Coisas daqui, sem me repetir, é difícil.
A tarde apresenta-se ensolarada. O arbusto dança. Cheira a comboios. Assentam sobre carris. São azuis. Mas há vermelhos e cinzas e uns que são cinza com uma risca vermelha que acompanha a largura das janelas, assim a toda a volta, na horizontal. Não sei se dá para perceber mas adiante. Nunca se sabe quem percebe. Nem quem perceberá. Nunca saberei quem percebe. E quem percebe entende como quer. Ou entenderá, melhor no futuro, que a esperança está no porvir. O que não quer dizer que não se perceba ou não se entenda. Nem quer dizer que queira alguma coisa. Coisas daqui, sem me repetir, é difícil.

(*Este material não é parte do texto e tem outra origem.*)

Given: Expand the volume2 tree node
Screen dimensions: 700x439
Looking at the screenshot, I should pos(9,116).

Leio. Uma página ou duas. E escrevo. E esforço-me por não me concentrar antes no sorriso da estátua. A verdade é que a estátua me sorri durante uns milésimos de segundo, daí não passa. E logo lhe noto a expressão que realmente tem e mantém, por mais que a rodeie. Muda o ângulo de visão, nunca mais muda a expressão. É uma estátua triste, afinal. Segura outra estátua que está caída a seus pés, com uma expressão tão sofrida que só visto, visto que eu não sei escrever. A estátua grita, parece-me. Inaudivelmente, parece-me. Não se ouve nada. Apenas a dança do arbusto e os comboios rolando, apitando, sem pessoas.
Eu leio e escrevo. Não, escrevo e leio. Interrompo-me constantemente. É a monte. Tudo na minha vida é a monte. Trabalho a monte, com montes. Sou a monte, encavalito tudo. Escrevo e leio a monte. E tropeço nos montes e montes. Tropeço aos montes. Amontoadamente. Amontoo o livro e a caixa dos óculos e o bloquinho rudimentar e a caneta e os óculos escuros em cima da mala que tenho no colo. Tenho dois pares de óculos assentes na cabeça. Uns no toutiço, outros no nariz.

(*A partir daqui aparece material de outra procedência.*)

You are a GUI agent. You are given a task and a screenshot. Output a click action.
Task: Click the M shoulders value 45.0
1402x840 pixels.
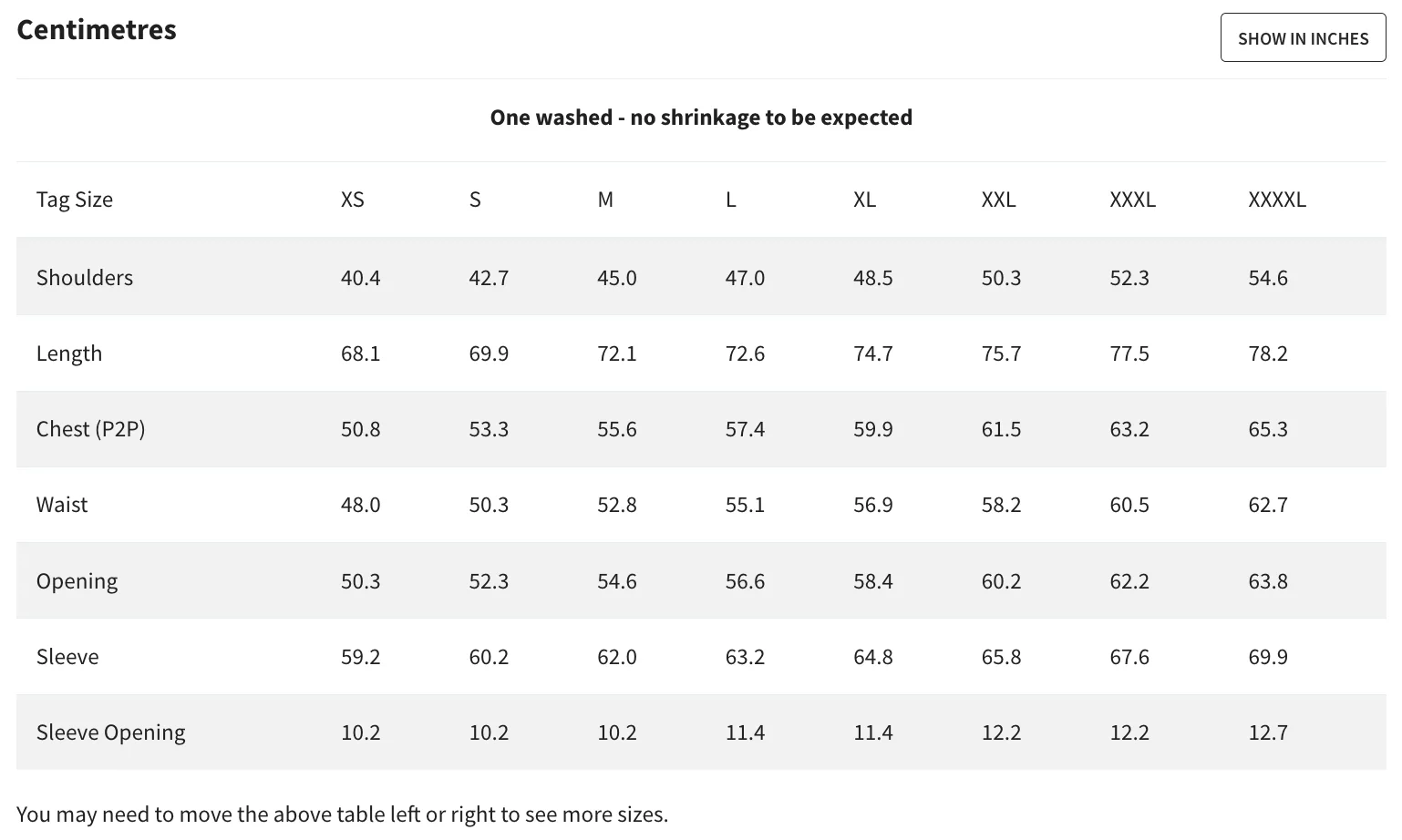tap(617, 278)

Escrevo. Mas se disser que escrevo as parvoíces do costume estarei a repetir-me. Mas coisas daqui, sem me repetir, é difícil.
Nunca falei dos bancos de jardim. Não sei. Se calhar já falei. São muitos. Metade deles à sombra, escondidos. Albergam velhinhos desocupados e adolescentes em intervalo de aulas. Contentes e tristes, uns e outros. Troquei-me: os velhinhos estão tristes; os adolescentes estão contentes. Há uns bancos com a pontinha sombreada. Sento-me aí, que a parte soalheira escalda. Leio. Escrevo. Não, escrevo e leio. Dou mais importância ao escrever mas o ler é importante. Para aprender. Para não repetir o que os outros escrevem. Para ser eu. Coisas daqui, sem me repetir, é difícil.